Icon View Thread

The following is the text of the current message along with any replies.
Messages 1 to 5 of 5 total
Thread .Old files and how to clear them?
Mon, Jun 25 2012 7:52 AMPermanent Link

Charles Bainbridge

Our applications creates its own temporary tables (generating unique names using a one-up number register) in a local workstation filesystem/stLocal database. The tables are dropped as the app closes, but this is leaving numbers of .Old files for tables that will never be used again. Eventually, the local 'Temp' database folder is going to fill up with *thousands* of .Old files.

Any suggestions for clearing them? As the system is a multi-executable affair, each creating its own session and often running concurrently with others, I can't just DeleteFile() them as an individual executable terminates.
Mon, Jun 25 2012 8:47 AMPermanent Link

Raul

Team Elevate Team Elevate

AFAIK there is no way to disable the old file creation.

Looping thru the temp directory and deleting them is still the best
option - these are backup files so once created there should be nothing
locking them or otherwise needing them.  You can just delete .old files
older than X minutes/hours for example based on your logic.

Other alternative i can think of is to have all your exes generate a
unique (random) subfolder in the temp folder for temp path and on exe
shutdown you can blow up the whole folder. Of course if the exe crashes
you now have to purge folders somehow.

Raul



On 6/25/2012 7:52 AM, Charles Bainbridge wrote:
> Our applications creates its own temporary tables (generating unique names using a one-up number register) in a local workstation filesystem/stLocal database. The tables are dropped as the app closes, but this is leaving numbers of .Old files for tables that will never be used again. Eventually, the local 'Temp' database folder is going to fill up with *thousands* of .Old files.
>
> Any suggestions for clearing them? As the system is a multi-executable affair, each creating its own session and often running concurrently with others, I can't just DeleteFile() them as an individual executable terminates.
>

Tue, Jun 26 2012 5:39 PMPermanent Link

Adam Brett

Orixa Systems

I think the following JOB will do roughly what you want, note that my version leaves a small selection of the "OLD" files in case they are called for. You can remove this.

BEGIN
DECLARE Crsr CURSOR FOR Stmt;
DECLARE FileName VARCHAR(120);
DECLARE StoreName VARCHAR(120);

SET StoreName = 'YourStoreName';

EXECUTE IMMEDIATE 'SET FILES STORE TO "'+StoreName+'"';
PREPARE Stmt FROM
 'SELECT
  Name,
  CreatedOn
  FROM Configuration."Files"
  WHERE Name LIKE ''%.OLD%''
  AND CreatedOn < Current_Date - INTERVAL ''3'' DAY
  ORDER BY CreatedOn';

OPEN Crsr;
FETCH FIRST FROM Crsr('Name') INTO FileName;
WHILE NOT EOF(Crsr) DO
 IF NOT (FileName IS NULL) OR NOT (FileName='') THEN
   EXECUTE IMMEDIATE
   ' DELETE FILE "'+FileName+'" FROM STORE "'+StoreName+'" ';
   END IF;
 FETCH NEXT FROM Crsr('Name') INTO FileName;
END WHILE;
END

---

Best Wishes

Adam
Tue, Jul 3 2012 8:06 AMPermanent Link

Tim Young [Elevate Software]

Elevate Software, Inc.

Avatar

Email timyoung@elevatesoft.com

Charles,

<< Any suggestions for clearing them? As the system is a multi-executable
affair, each creating its own session and often running concurrently with
others, I can't just DeleteFile() them as an individual executable
terminates. >>

Sure you can - just ignore any bad result from the DeleteFile() call.  If
the application can't delete the file, then it's in use and will get cleaned
up the next time the DeleteFile() run occurs.

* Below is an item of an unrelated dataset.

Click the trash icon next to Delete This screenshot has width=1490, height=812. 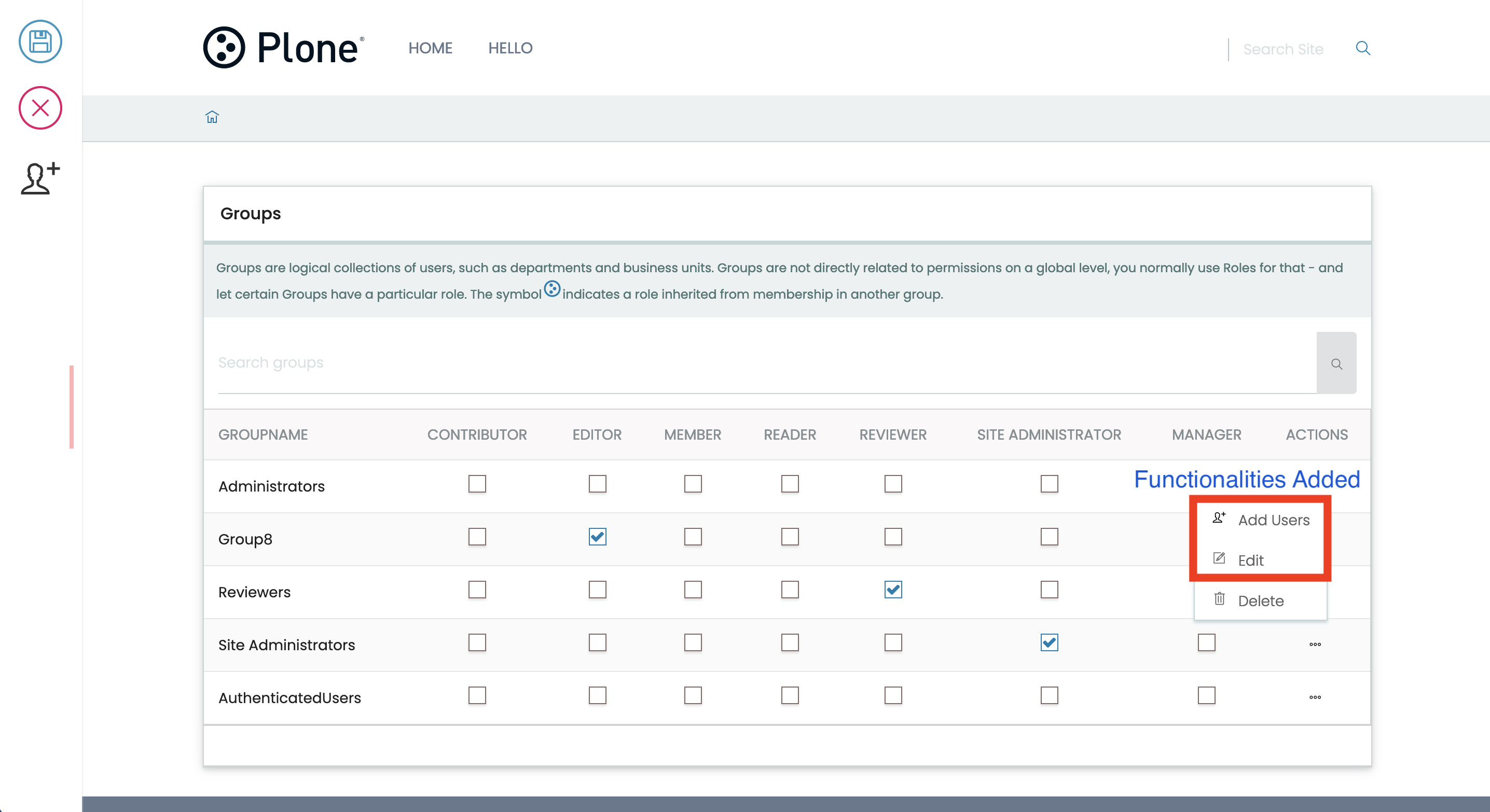(x=1219, y=599)

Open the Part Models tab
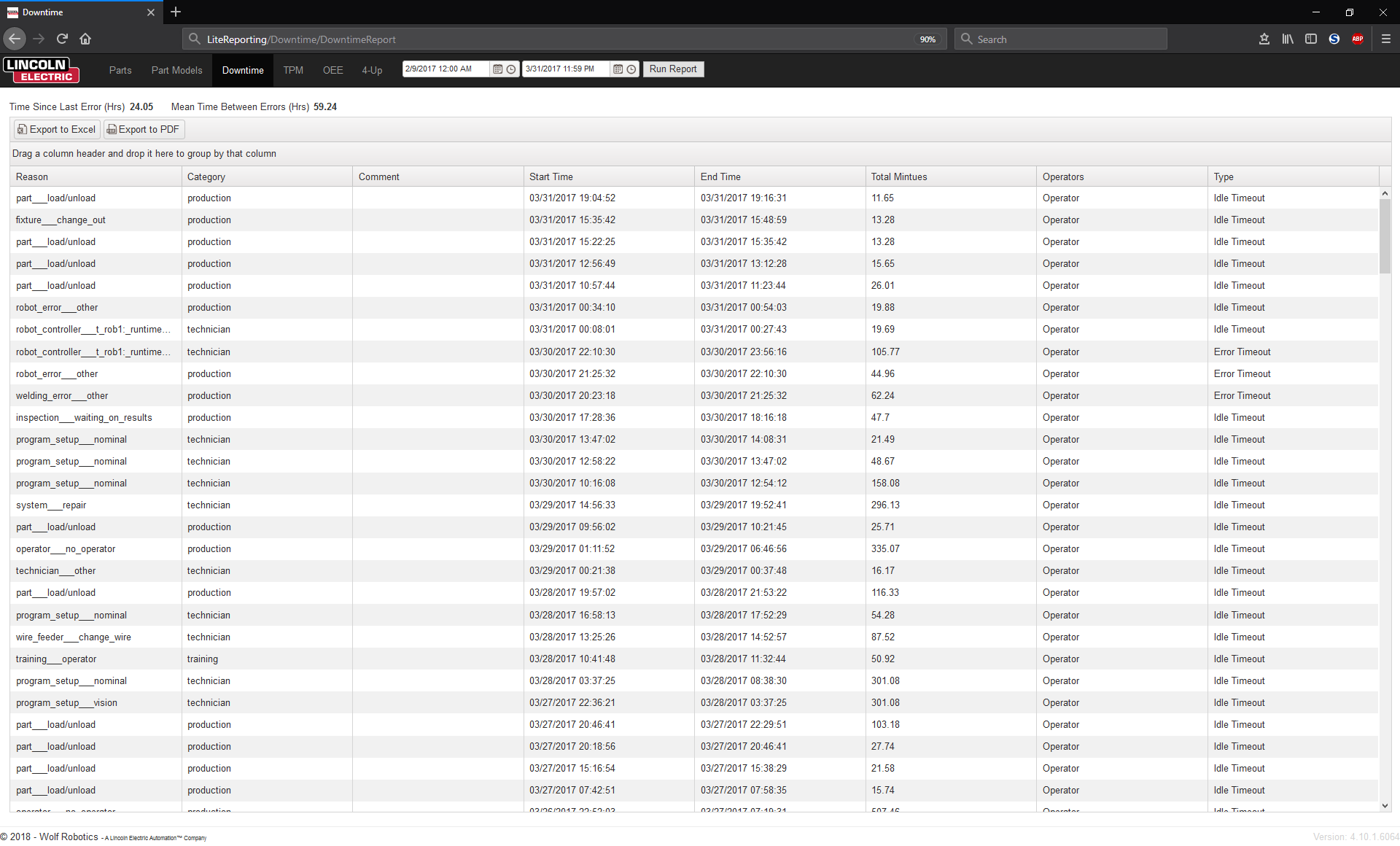pyautogui.click(x=176, y=71)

If you have any other questions, please let me know.

Tim Young
Elevate Software
www.elevatesoft.com
Mon, Jul 9 2012 7:22 AMPermanent Link

Charles Bainbridge

"Tim Young [Elevate Software]" wrote:

Sure you can - just ignore any bad result from the DeleteFile() call.  If
the application can't delete the file, then it's in use and will get cleaned
up the next time the DeleteFile() run occurs.

Thanks Tim, I know just where I can implement that.